Texte extrait:

_____

Mes confinements
Reconnaissons le caractère unique du confinement que nous vivons actuellement car il concerne l’ensemble de la population mondiale. Quant à la liberté d’aller et venir, restreinte par la loi d’exception sanitaire, ce sont les autorités qui sont chargées de la faire respecter pour veiller au bon fonctionnement de notre vie en société.
Avec un regard rétrospectif – comme il sied pour un membre d’une société historique – je me propose d’illustrer modestement quelques variantes de confinement que j’ai personnellement vécues.
1. Mon premier confinement.
Nous sommes en novembre 1944 dans un village de 2 000 âmes situé le long de la route nationale 3, pas très loin de ce qui était antérieurement une frontière avec l’Allemagne. La partie de l’axe routier traversant le village avait été baptisée quatre ans plus tôt « Adolf Hitler Strasse ».
L’armée commandée par le général Patton s’était arrêtée au haut des collines qui dominent la cuvette dans laquelle se blottit le village. Le général américain fait dire au maire de faire de telle sorte qu’aucun des habitants ne se trouve dans les rues. Dans le même temps, il chargeait le maire de faire savoir aux soldats allemands occupant la caserne construite dans les années trente pour les gardes mobiles français, qu’ils avaient un certain nombre de jours pour se retirer sans combattre.
Il fallait rester dans les maisons. C’est alors que je découvris la grande porte au fond de la cour qui cachait une immense cave creusée dans le grès. Elle fut rapidement remplie de matelas apportés par des parents, amis et voisins. Une quinzaine de personnes s’y sont recroquevillées.
Âgé de deux ans et huit mois, je m’étais réjouis à l’arrivée de mon frère quelques semaines auparavant : il allait mobiliser l’attention de ma mère et – nolens volens – me laisser développer mon sens de l’initiative. Le joyeux désordre apporté par les improvisations ne pouvait que favoriser ma recherche de l’autonomie. En conséquence je n’étais jamais où on pensait me trouver. Je me suis fait sévèrement gronder lorsqu’on me vit un jour, allongé derrière la porte cochère, fasciné par l’incendie de la Kommandantur qui se trouvait juste en face de notre maison. Car les Américains avaient voulu donner un avertissement et faire savoir qu’ils visaient juste. Finalement le village fut libéré sans combat : les soldats allemands laissèrent la caserne aux Américains. Et c’est ainsi que j’ai appris mon premier mot d’anglais : chewing-gum.

_____

Données extraites:
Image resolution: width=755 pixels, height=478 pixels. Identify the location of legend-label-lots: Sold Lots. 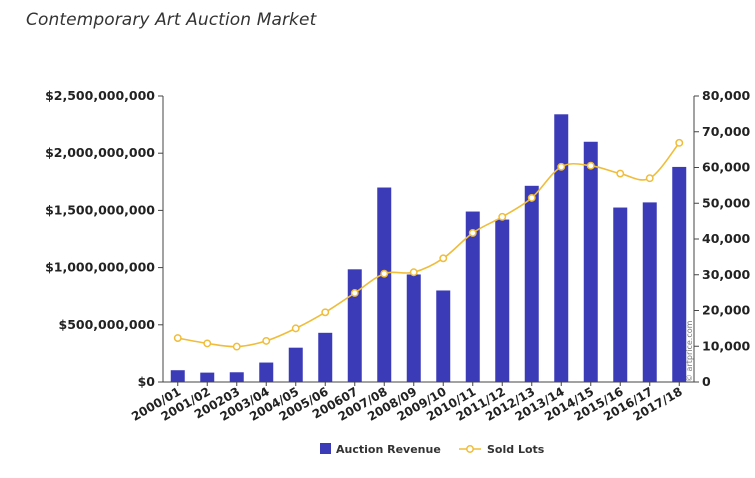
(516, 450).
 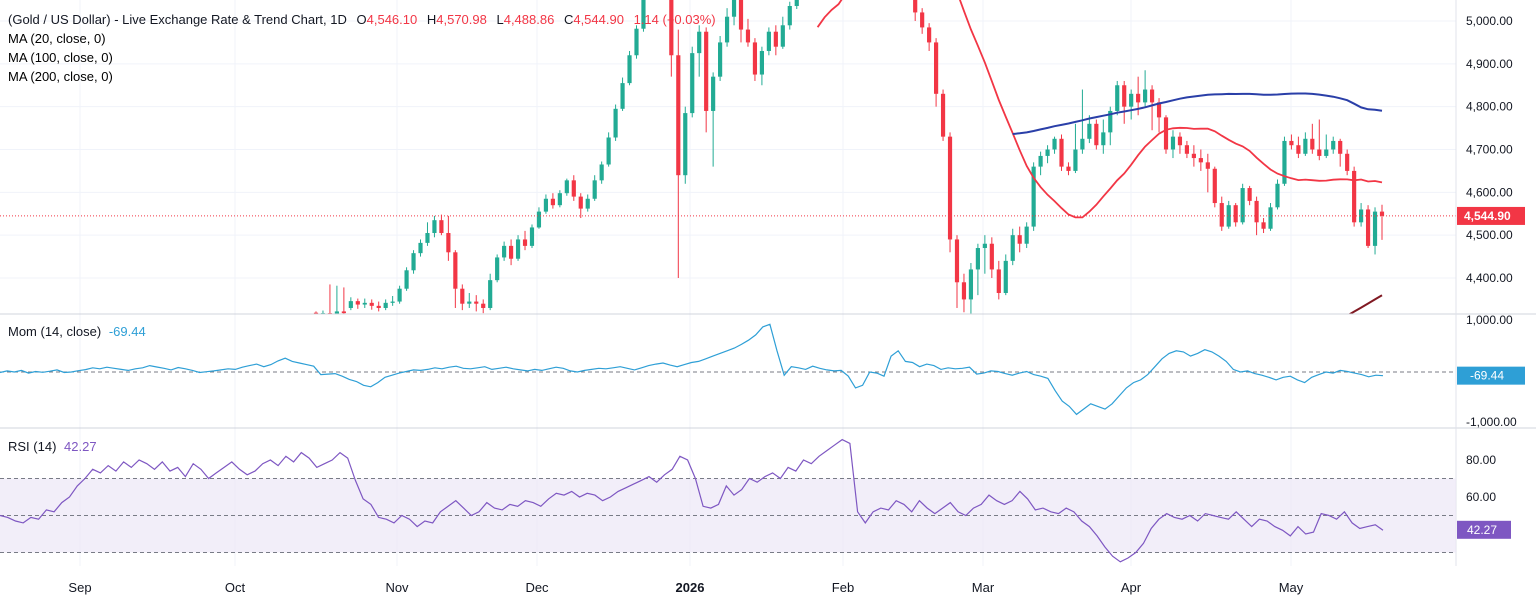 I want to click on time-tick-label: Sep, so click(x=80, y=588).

_____

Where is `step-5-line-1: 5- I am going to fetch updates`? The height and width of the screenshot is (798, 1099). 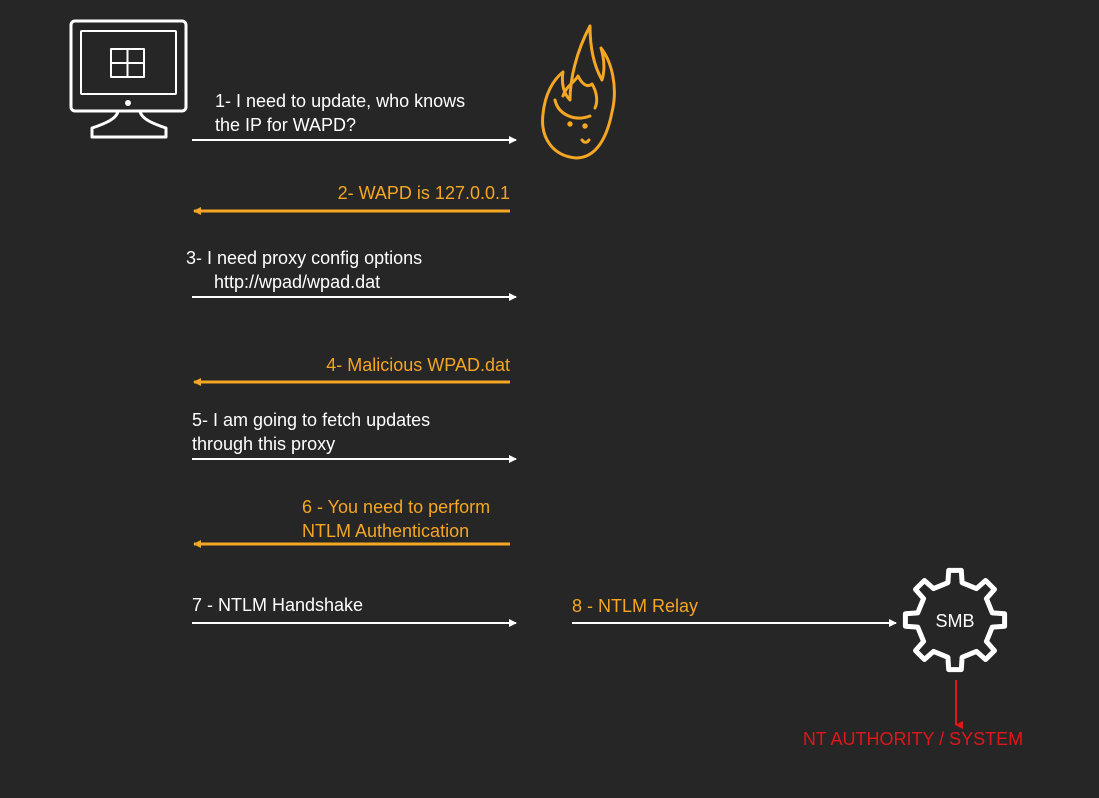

_____

Liste des tâches:
1. Reproduisez le passage du récit sur les confinements compris entre « L’armée commandée par » et « retirer sans combattre. », bornes comprises.
2. Prolongez le récit sur les confinements au-delà de sa dernière phrase.

Réponses:
1.
L’armée commandée par le général Patton s’était arrêtée au haut des collines qui dominent la cuvette dans laquelle se blottit le village. Le général américain fait dire au maire de faire de telle sorte qu’aucun des habitants ne se trouve dans les rues. Dans le même temps, il chargeait le maire de faire savoir aux soldats allemands occupant la caserne construite dans les années trente pour les gardes mobiles français, qu’ils avaient un certain nombre de jours pour se retirer sans combattre.

2.
2. Des micro-confinements
J’ai eu affaire à diverses autorités légitimement fondées à me priver, de manière très limitée dans le temps, de ma liberté d’aller et de venir. Je me contenterai de les énumérer sans grands développements pour ne pas transformer une évocation en une étude détaillée du pourquoi et du comment.
En 1966 au mois de février, au service militaire. Une nuit passée « au trou » très adapté pour abriter la douzaine de trublions qui avaient fêté intempestivement mais aussi bruyamment leur prochaine réaffectation !
En 1973 le 20 mai, à l’hôpital Édouard-Herriot à Lyon. Coma provoqué par un accident de la route dû au mauvais comportement d’un chauffard. L’immobilisation prit fin huit jours plus tard lorsque je parvins à prononcer la fameuse phrase inoubliable : « Où suis-je ? ».
En 1983 en été, une enquête de police. Quatre heures dans le sous-sol d’un commissariat, sans cravate ni ceinture ni même chaussures. Un coup de fil du préfet du département est venu libérer l’honnête professionnel de la banque ainsi maltraité.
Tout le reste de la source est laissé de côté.